Et soudain un petit point coloré vient vers moi, c’est Isa qui est venu à ma rencontre, pil-poil au bon moment, alors certes mon allure ne change pas mais sa présence et nos papotages me font vite oublier que je commence à être dans le dur. Chemin faisant sans changement de tempo les Saintes Maries arrivent plus vite. Sur la piste nous croisons un gros 4×4 BM, au volant Marie Sarah « machin » la « fameuse » toréador qui sans ralentir souleva un joli nuage de poussière en nous frôlant, comme quoi quand on ne respecte pas les animaux on ne respecte pas les hommes non plus.
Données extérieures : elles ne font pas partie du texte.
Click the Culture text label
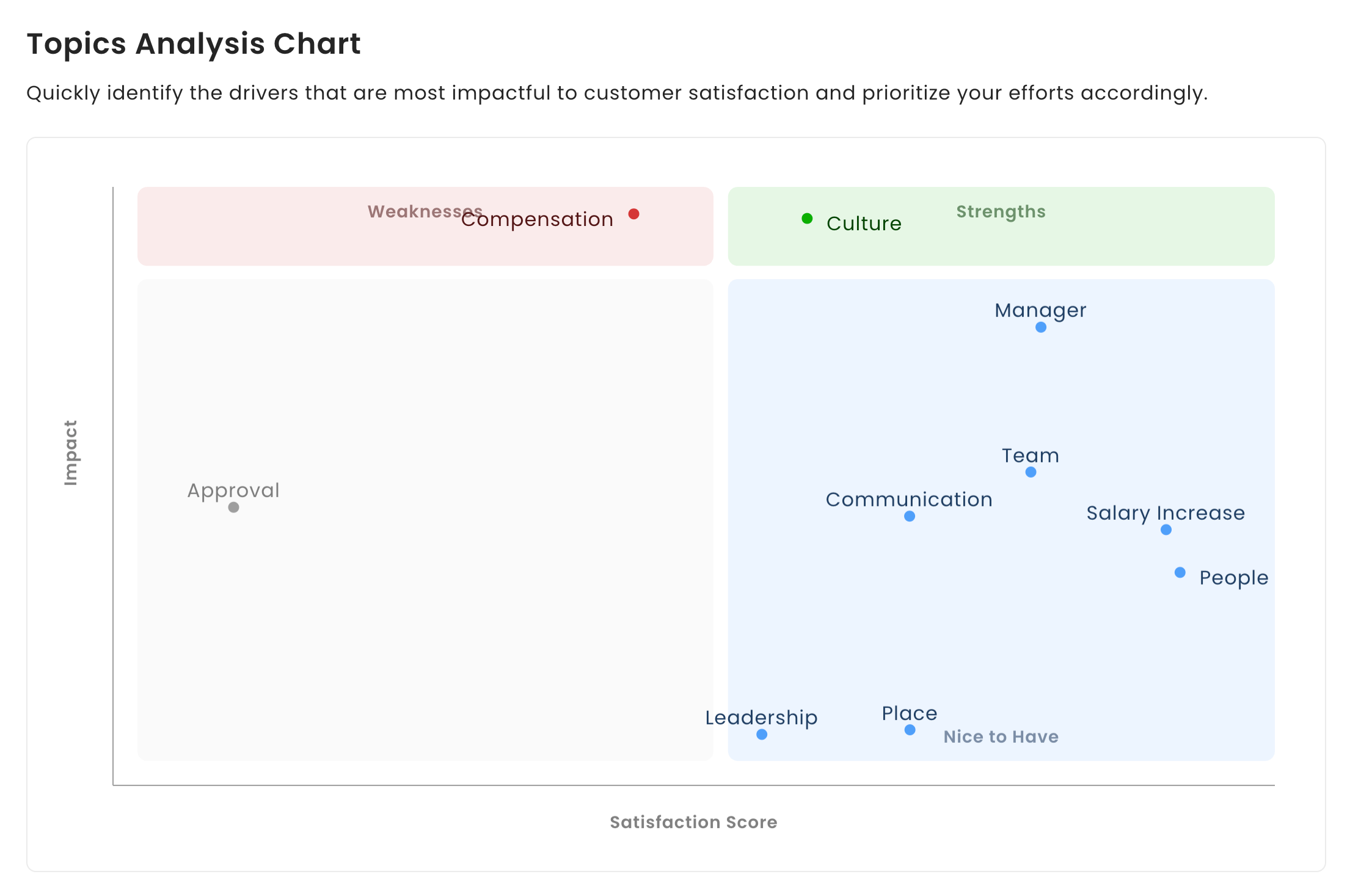The image size is (1372, 885). (x=864, y=224)
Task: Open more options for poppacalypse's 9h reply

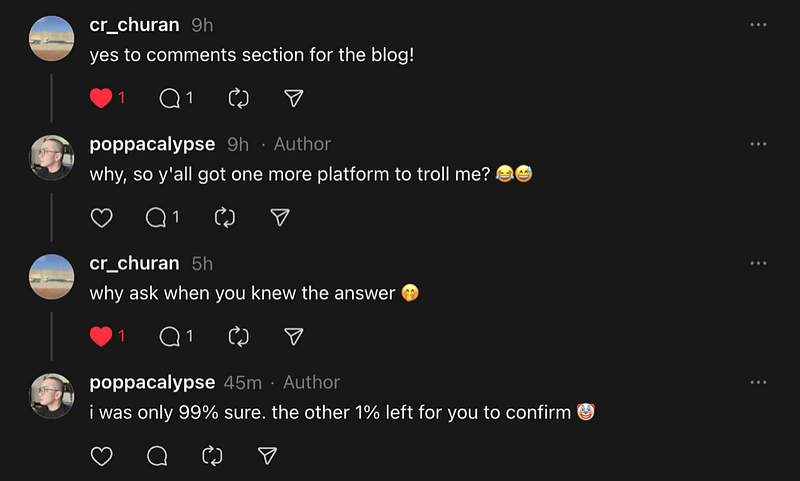Action: point(758,144)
A l’entrée de la ville Isa me lâche pour aller chercher mon sac à la voiture et c’est elle qui se fait acclamer par la foule présente aux portes de la ville, elle a beau leur faire mais non je ne cours pas, vu qu’elle est quand même en train, les gens ne la différencient pas et l’encouragent plus que moi qui la suis à une vingtaine de mètres maintenant. Passage au marathon 3h50, aïe ça va faire mal, je réalise maintenant en ayant ce repère que la première partie a été faite trop rapidement. Bon je ferais le point plus tard la now … C’est base de vie avec pâté, saucisson, et autres ripailles. J’en profite aussi pour me rincer, changer de tee-shirt sans me soucier de mon voisin qui regarde sans cesse sa montre et lance à sa compagne « j’ai encore 4 minutes vite passe moi la barre de céréale… » puis se tournant vers moi « et toi tu prends combien ? » mais qu’est ce qu’il dit lui ? « euh moi ? Bah je pars quand je suis prêt » non mais sans dec, c’est pas la Spartan là ! Un petit sandwich au pâté dans la main et me voilà reparti en direction du bac du sauvage 7km plus loin. Me revoilà seul face à la Camargue sur une piste ornée de roseaux, quelques concurrents me remontent, mon allure continue de baisser et mes jambes s’alourdissent de foulées en foulées. Un peu de musique, nan ! Rien n’y fait la motivation baisse, il me reste un peu moins de 60km, la plage du grand radeau, Listel, Aigues Mortes…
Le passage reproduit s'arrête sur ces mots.